[原文摘录]
○ ○ ○ ○ ○
由于 $\lim s_{n}=s$ 存在, 所以 $\lim\left(\ue^{s_{n}}-\ue^{s_{n+1}}\right)=0$, 有等价无穷小代换 $\ln\left(1+\ue^{s_{n}}-\ue^{s_{n+1}}\right)\sim\ue^{s_{n}}\left(1-\ue^{s_{n+1}-s_{n}}\right)$, 对后一项做幂级数展开可得:

$1-\ue^{s_{n+1}-s_{n}}=1-\ue^{-\frac{2}{\sqrt{n+1}+\sqrt{n}}+\frac{1}{\sqrt{n+1}}}=1-\ue^{-\frac{1}{4n\sqrt{n}}+o\left(\frac{1}{n\sqrt{n}}\right)}=\frac{1}{4n\sqrt{n}}+o\left(\frac{1}{n\sqrt{n}}\right).$

因 $\ue^{s_{n}}\to\ue^{s}$, 所以原极限等于

$\lim_{n\to\infty}\ue^{\ln\left(1+\ue^{s_{n}}-\ue^{s_{n+1}}\right)\cdot\sqrt[n]{a_{n}b_{n}}}=\lim_{n\to\infty}\ue^{\ue^{s}\left(\frac{1}{4n\sqrt{n}}+o\left(\frac{1}{n\sqrt{n}}\right)\right)\cdot ab\left(\frac{n}{\ue}\right)^{3/2}}=\ue^{\frac{ab\ue^{s-3/2}}{4}}.$

W12. If $0<a<b$ then:

$\frac{\int_a^{\frac{a+b}{2}}\left(\tan ^{-1} t\right) d t}{\int_a^b\left(\tan ^{-1} t\right) d t}<\frac{1}{2}$

提示

根据定积分的几何意义, 比较两个曲边梯形的面积.

W13. Let $a, b$ and $c$ be complex numbers such that $abc=1$. Find the value of the cubic root of

$\begin{vmatrix} b+n^3 c & n(c-b) & n^2(b-c) \\ n^2(c-a) & c+n^3 a & n(a-c) \\ n(b-a) & n^2(a-b) & a+n^3 b \end{vmatrix}.$

提示

结果为 $(n+1)(n^2-n+1)$.
○ ○ ○ ○ ○
[数据摘录]
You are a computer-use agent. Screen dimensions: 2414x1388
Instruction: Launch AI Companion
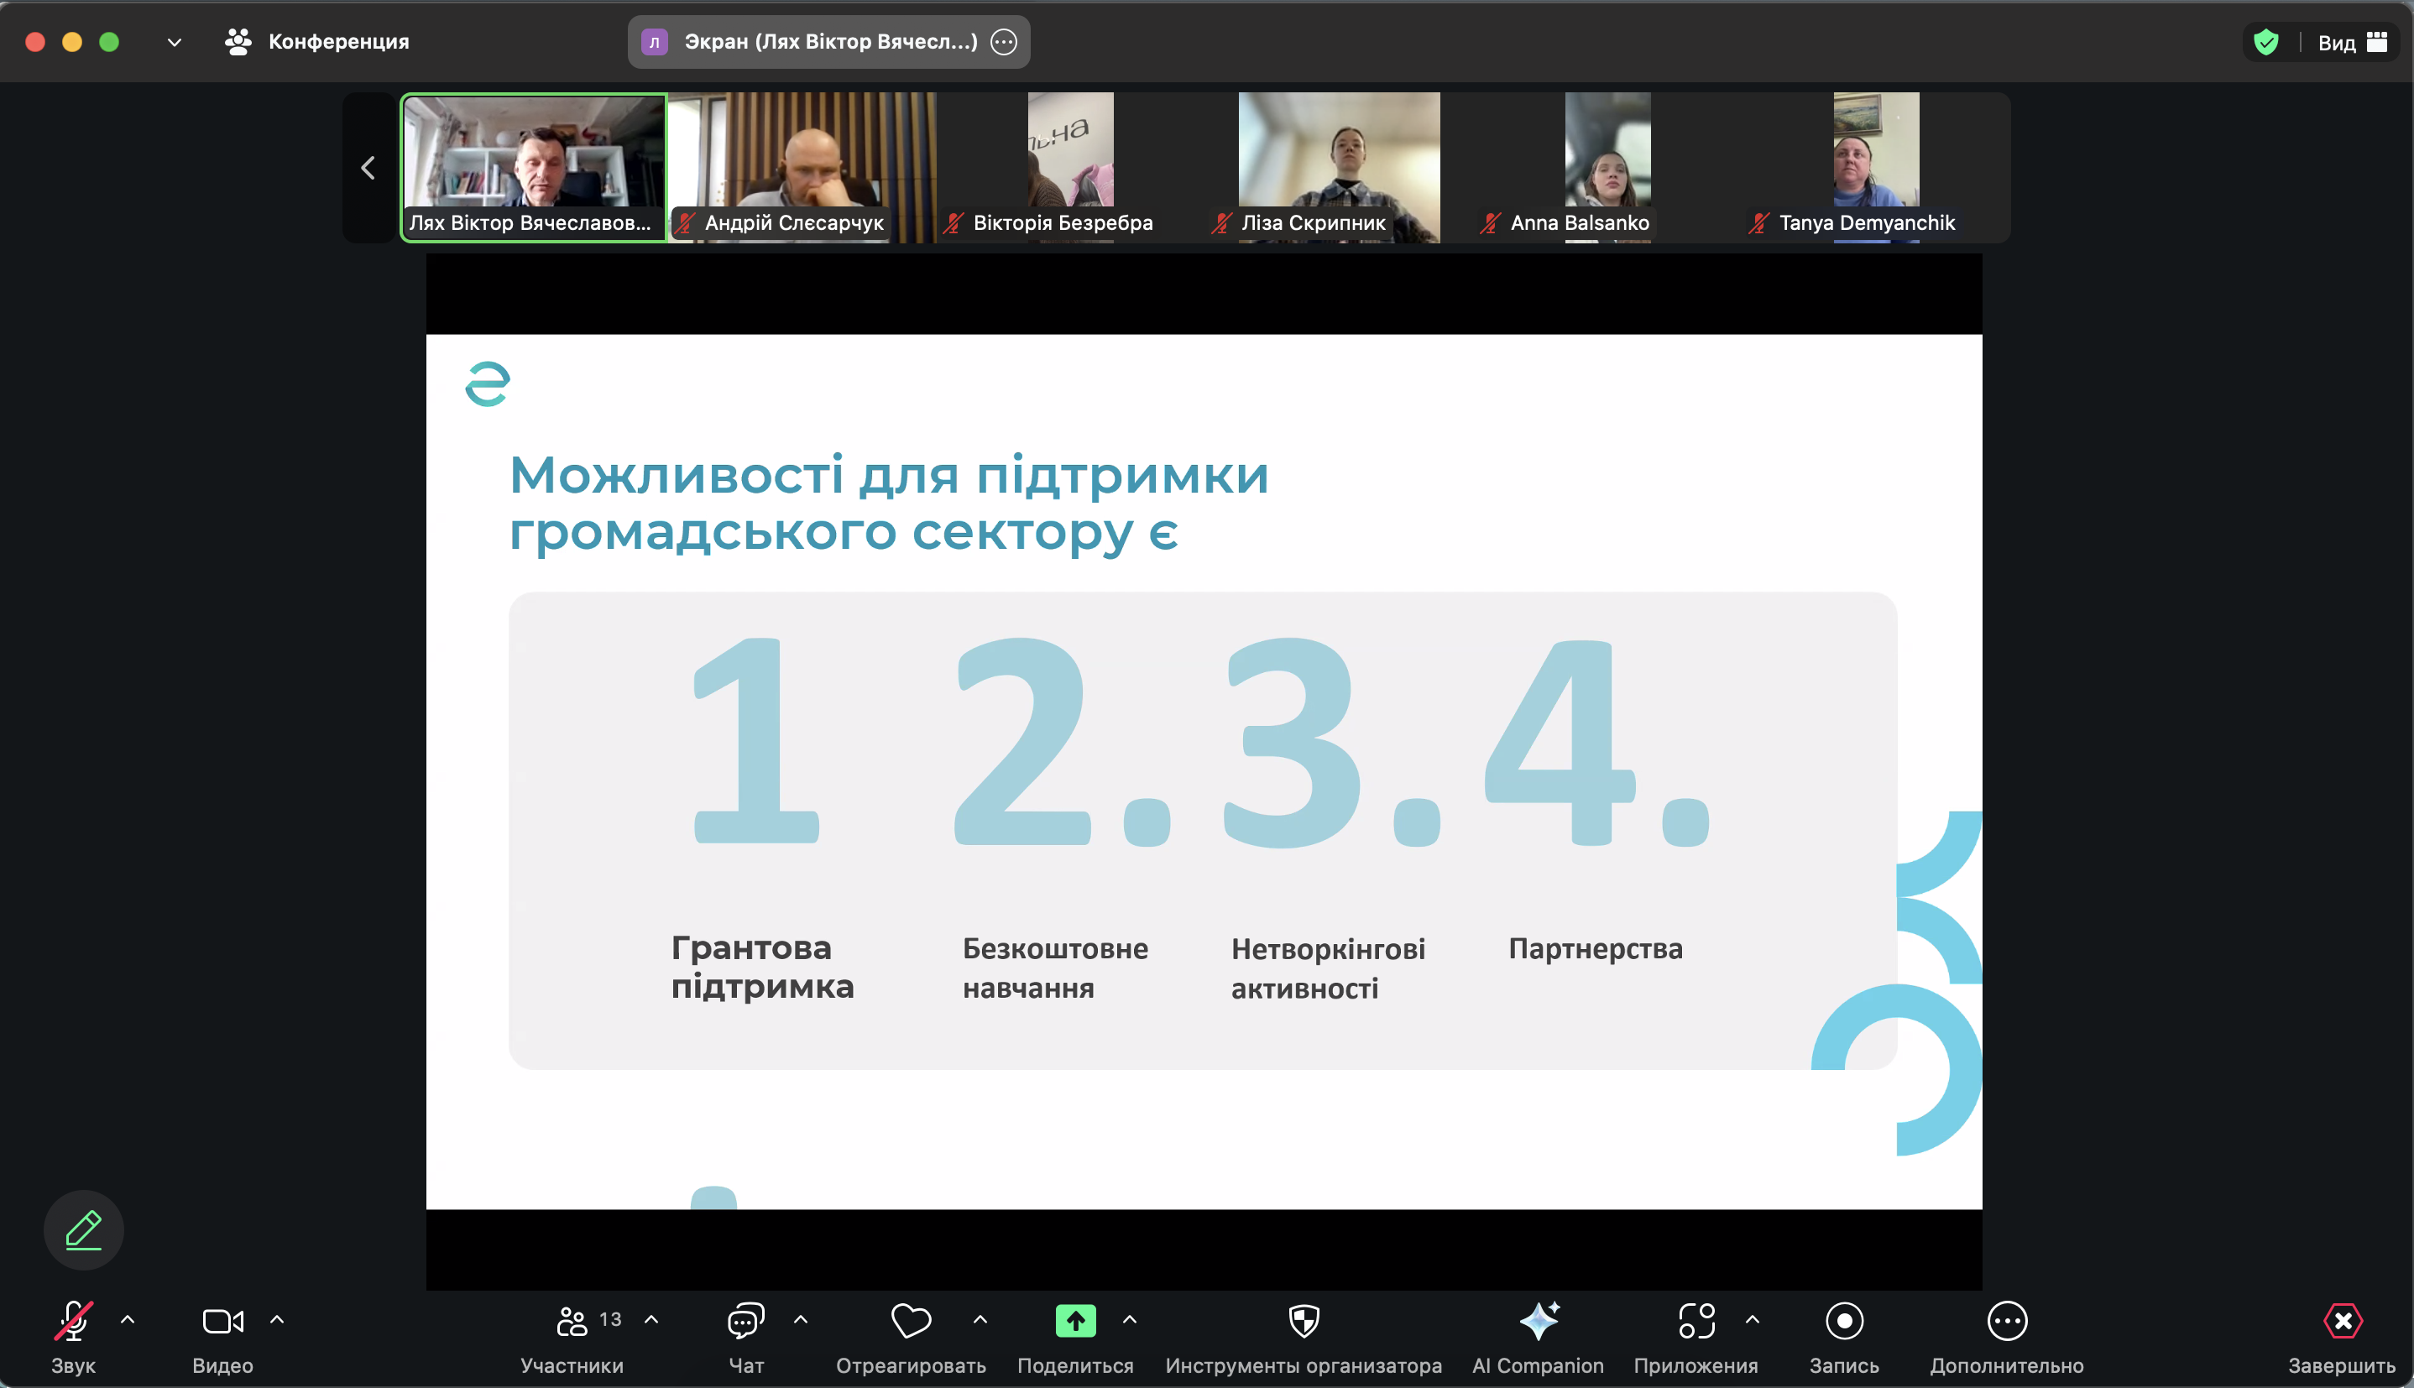1538,1320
○ ○ ○ ○ ○
[待做任务]
• a. 根据原文回答下面几个问题:
(i) W12 题里 a 和 b 满足什么条件?
(ii) W12 的提示让比较什么?
(iii) W13 的提示给出的结果是什么?
• b. 写出原文 W13 题中那个行列式主对角线上的所有项。
上面这些数据取自别的来源。

[最终答案]
• a.
(i) 0<a<b
(ii) 根据定积分的几何意义,比较两个曲边梯形的面积
(iii) (n+1)(n²−n+1)

• b. b+n³c、c+n³a、a+n³b